[Opening Data records section]
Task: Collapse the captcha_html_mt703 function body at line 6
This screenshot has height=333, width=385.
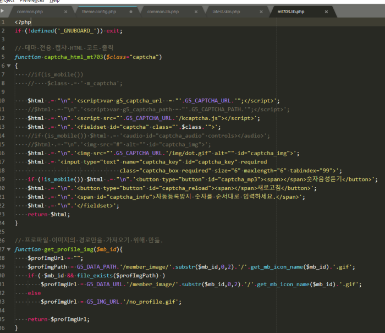Action: click(9, 65)
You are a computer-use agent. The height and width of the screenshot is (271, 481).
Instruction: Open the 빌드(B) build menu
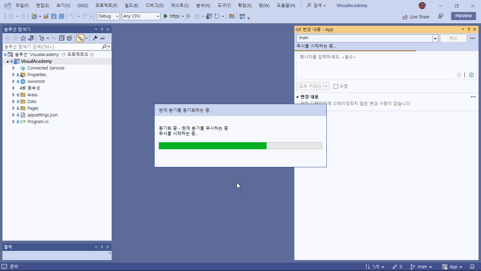(131, 6)
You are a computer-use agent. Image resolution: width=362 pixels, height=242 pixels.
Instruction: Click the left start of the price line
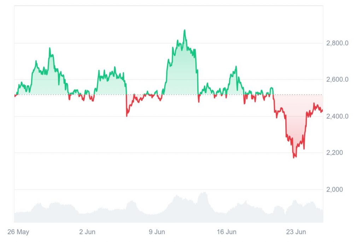point(15,96)
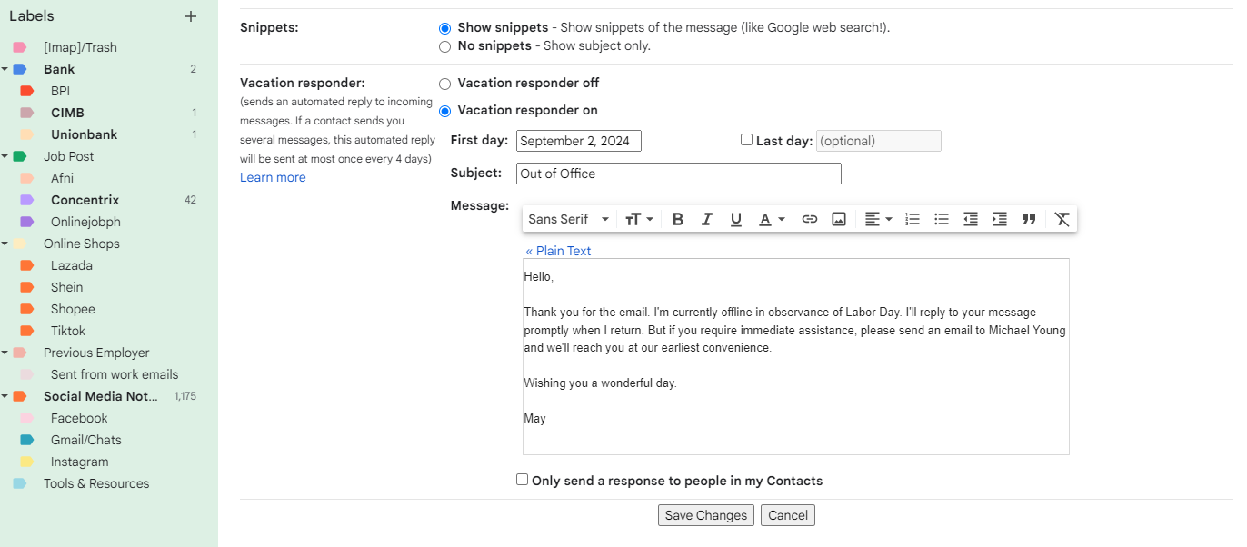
[Closing Data records section]
Your assignment -> Retype the lines starting with the one that holds "You are a computer-use agent. Image" and ending with the last line of the data above, both included; skip the pictures.

Result of this task ->
You are a computer-use agent. Image resolution: width=362 pixels, height=242 pixels.
Instruction: Click the left start of the price line
point(15,96)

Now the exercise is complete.